Incremental load from two tables

garciargs · ‎01-17-2025

Hi,

I am looking to build a ETL process for a incremental load silver table.

This silver table, lets say "contracts_silver", is built by joining two bronze tables, "contracts_raw" and "customer".

contracts_silver

CONTRACT_ID	STATUS	CUSTOMER_NAME
1	SIGNED	Peter Smith
2	SIGNED	John Smith

contracts_raw

ID	STATUS	DATE	CUSTOMER_ID
1	SIGNED	2025-01-15	1
2	SIGNED	2025-01-15	2

customer_raw

ID	NAME	DOB
1	Peter Smith	2025-01-15
2	John Smith	2025-01-15

The "contracts_raw" table will grow faster than "customer_raw".

Updates are supposed to be in batch. In any update, I can have inserts, updates or deletes on both raw tables.
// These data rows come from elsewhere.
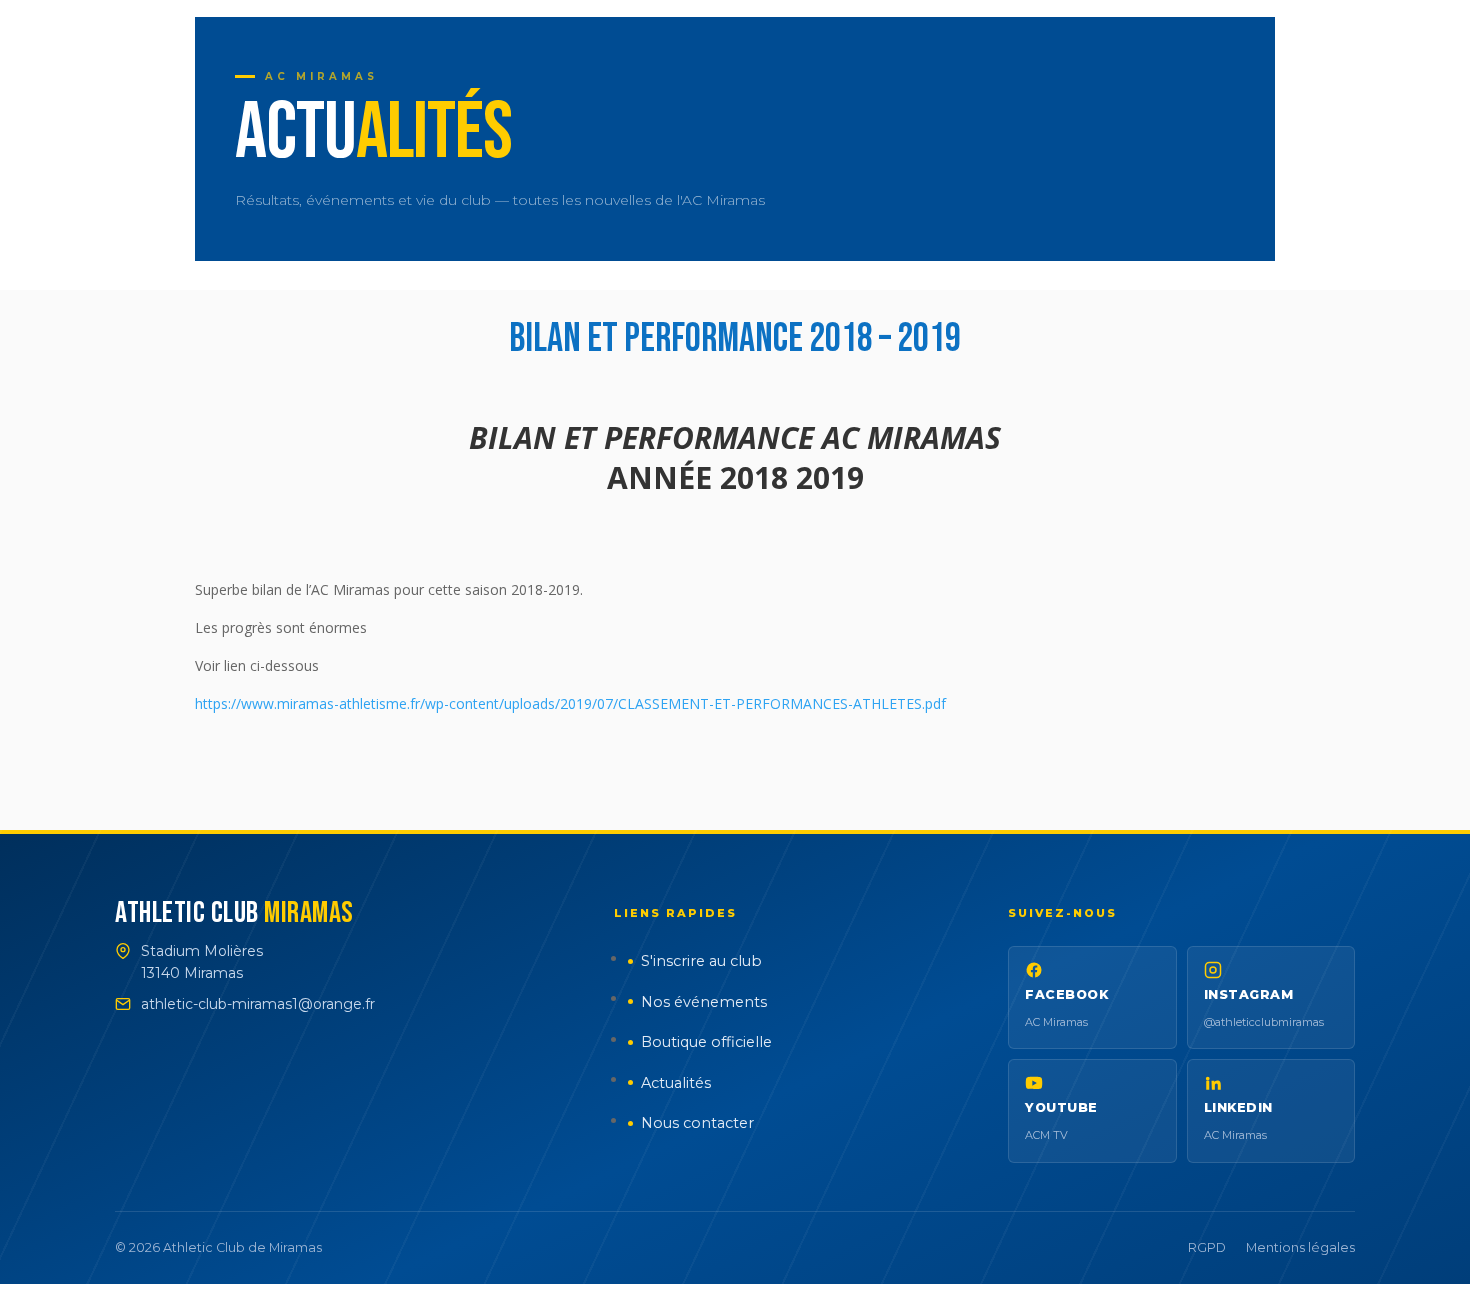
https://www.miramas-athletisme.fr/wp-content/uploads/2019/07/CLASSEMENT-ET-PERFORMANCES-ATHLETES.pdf (570, 703)
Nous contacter (697, 1123)
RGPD (1207, 1247)
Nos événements (704, 1002)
Considering that at any given time I can have updates happening on both raw tables, or only one of then, is databricks capable auomatically detecting the need to update the "contracts_silver" table if:

Update 1: in contracts_raw, ID 1 is changed to STATUS cancelled
Update 2: in customer_raw, ID2, name is changed to John J. Smith

The goal is to always reprocess, but only rows that will eventually change in the silver table.